**Set problem**
Put every line of the listing below into a JSON list of strings, one string per line, skipping blank lines. Leave the pictures out.

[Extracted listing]
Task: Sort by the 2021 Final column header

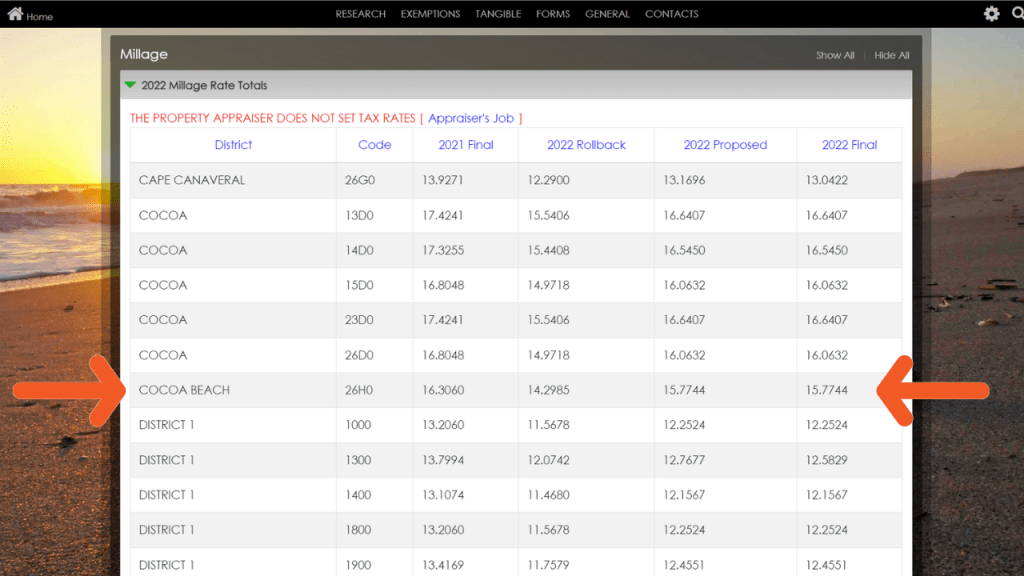Action: pyautogui.click(x=466, y=145)
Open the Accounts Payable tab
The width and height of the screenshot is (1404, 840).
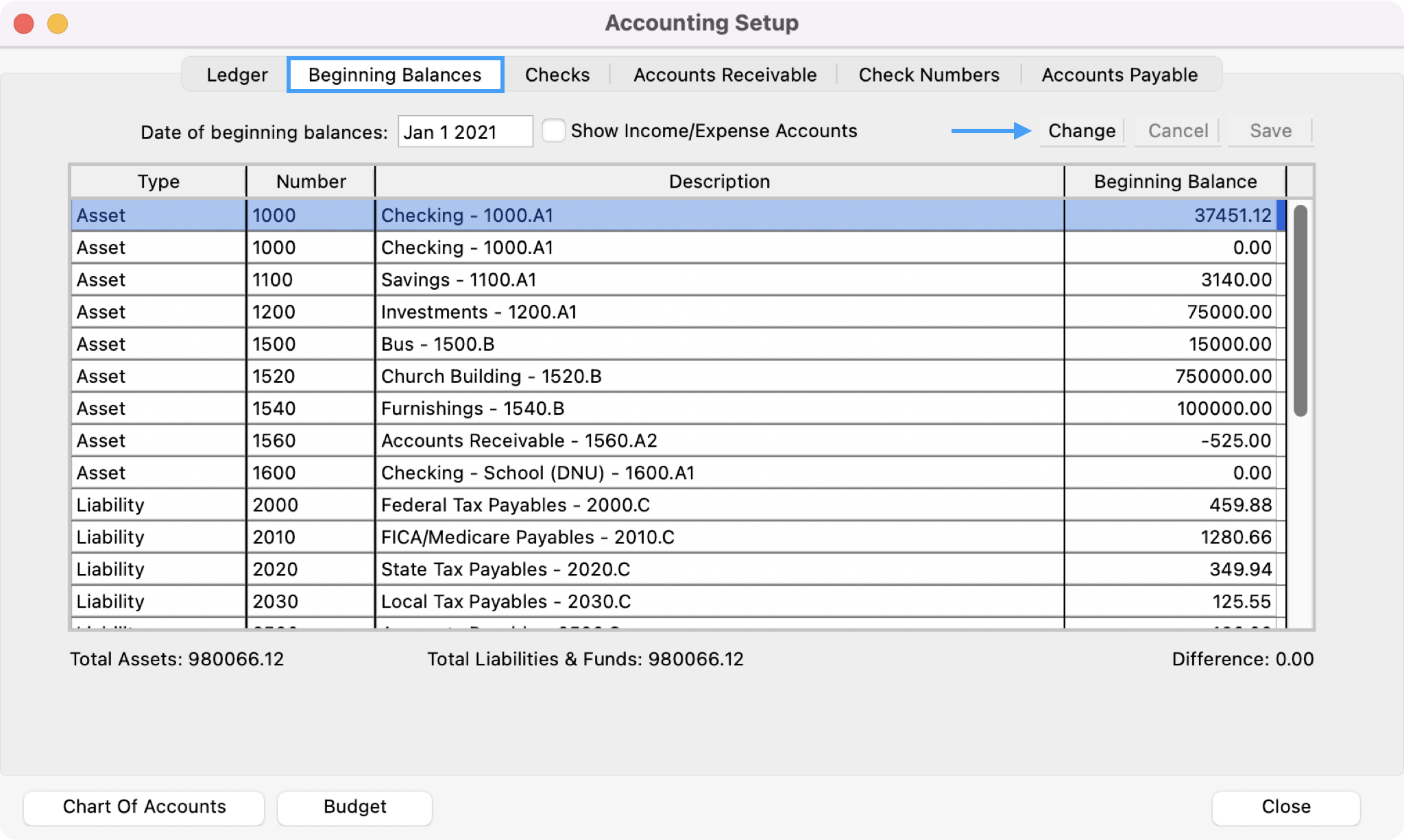coord(1119,75)
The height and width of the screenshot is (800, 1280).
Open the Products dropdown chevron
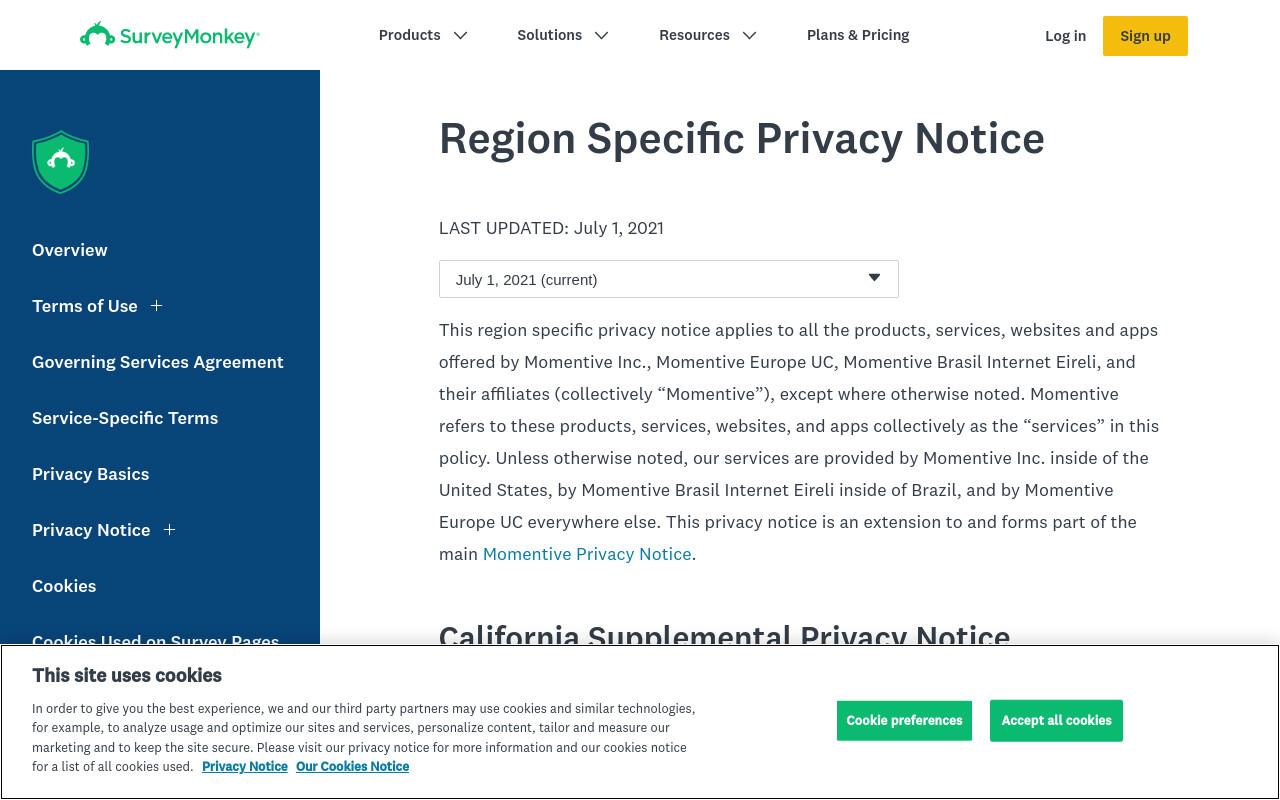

**Solution below**
[
  "Task: Sort by the 2021 Final column header",
  "Action: pyautogui.click(x=466, y=145)",
  "Open the Accounts Payable tab",
  "The width and height of the screenshot is (1404, 840).",
  "coord(1119,75)",
  "The height and width of the screenshot is (800, 1280).",
  "Open the Products dropdown chevron"
]